── DATA ENTRIES

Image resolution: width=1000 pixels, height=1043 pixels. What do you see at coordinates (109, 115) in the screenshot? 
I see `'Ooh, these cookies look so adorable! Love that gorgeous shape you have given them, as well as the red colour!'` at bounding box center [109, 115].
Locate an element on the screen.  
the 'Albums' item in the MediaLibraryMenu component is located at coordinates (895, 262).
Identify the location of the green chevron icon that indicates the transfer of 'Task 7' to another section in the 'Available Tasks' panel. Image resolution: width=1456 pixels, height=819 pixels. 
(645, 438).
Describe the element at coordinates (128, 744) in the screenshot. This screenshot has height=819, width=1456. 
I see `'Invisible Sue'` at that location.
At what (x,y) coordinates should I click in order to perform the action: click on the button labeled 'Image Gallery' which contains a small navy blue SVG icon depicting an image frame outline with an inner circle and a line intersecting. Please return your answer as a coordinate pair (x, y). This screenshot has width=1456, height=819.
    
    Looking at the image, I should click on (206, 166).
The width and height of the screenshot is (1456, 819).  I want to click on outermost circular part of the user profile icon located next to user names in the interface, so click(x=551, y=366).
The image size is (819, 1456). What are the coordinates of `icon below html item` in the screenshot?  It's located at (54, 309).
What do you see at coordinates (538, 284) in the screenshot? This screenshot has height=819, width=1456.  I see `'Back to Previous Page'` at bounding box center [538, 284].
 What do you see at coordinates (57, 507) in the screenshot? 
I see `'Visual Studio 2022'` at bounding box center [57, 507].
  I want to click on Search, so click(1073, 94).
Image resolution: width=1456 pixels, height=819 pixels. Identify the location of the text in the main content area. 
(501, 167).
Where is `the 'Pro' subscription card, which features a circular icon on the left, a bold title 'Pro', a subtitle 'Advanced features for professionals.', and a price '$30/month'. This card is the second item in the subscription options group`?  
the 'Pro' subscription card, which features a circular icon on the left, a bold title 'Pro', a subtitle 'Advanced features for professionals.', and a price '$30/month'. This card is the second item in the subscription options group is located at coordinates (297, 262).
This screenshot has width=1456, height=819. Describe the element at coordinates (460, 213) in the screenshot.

────

STATED PROBLEM: Quote all of the entries above word for word.

EXERCISE ANSWER:
Image resolution: width=1000 pixels, height=1043 pixels. What do you see at coordinates (109, 115) in the screenshot? 
I see `'Ooh, these cookies look so adorable! Love that gorgeous shape you have given them, as well as the red colour!'` at bounding box center [109, 115].
Locate an element on the screen.  
the 'Albums' item in the MediaLibraryMenu component is located at coordinates (895, 262).
Identify the location of the green chevron icon that indicates the transfer of 'Task 7' to another section in the 'Available Tasks' panel. Image resolution: width=1456 pixels, height=819 pixels. 
(645, 438).
Describe the element at coordinates (128, 744) in the screenshot. This screenshot has height=819, width=1456. 
I see `'Invisible Sue'` at that location.
At what (x,y) coordinates should I click in order to perform the action: click on the button labeled 'Image Gallery' which contains a small navy blue SVG icon depicting an image frame outline with an inner circle and a line intersecting. Please return your answer as a coordinate pair (x, y). This screenshot has width=1456, height=819.
    
    Looking at the image, I should click on (206, 166).
The width and height of the screenshot is (1456, 819).  I want to click on outermost circular part of the user profile icon located next to user names in the interface, so click(x=551, y=366).
The image size is (819, 1456). What are the coordinates of `icon below html item` in the screenshot?  It's located at (54, 309).
What do you see at coordinates (538, 284) in the screenshot? This screenshot has height=819, width=1456.  I see `'Back to Previous Page'` at bounding box center [538, 284].
 What do you see at coordinates (57, 507) in the screenshot? 
I see `'Visual Studio 2022'` at bounding box center [57, 507].
  I want to click on Search, so click(1073, 94).
Image resolution: width=1456 pixels, height=819 pixels. Identify the location of the text in the main content area. 
(501, 167).
Where is `the 'Pro' subscription card, which features a circular icon on the left, a bold title 'Pro', a subtitle 'Advanced features for professionals.', and a price '$30/month'. This card is the second item in the subscription options group`?  
the 'Pro' subscription card, which features a circular icon on the left, a bold title 'Pro', a subtitle 'Advanced features for professionals.', and a price '$30/month'. This card is the second item in the subscription options group is located at coordinates (297, 262).
This screenshot has width=1456, height=819. Describe the element at coordinates (460, 213) in the screenshot.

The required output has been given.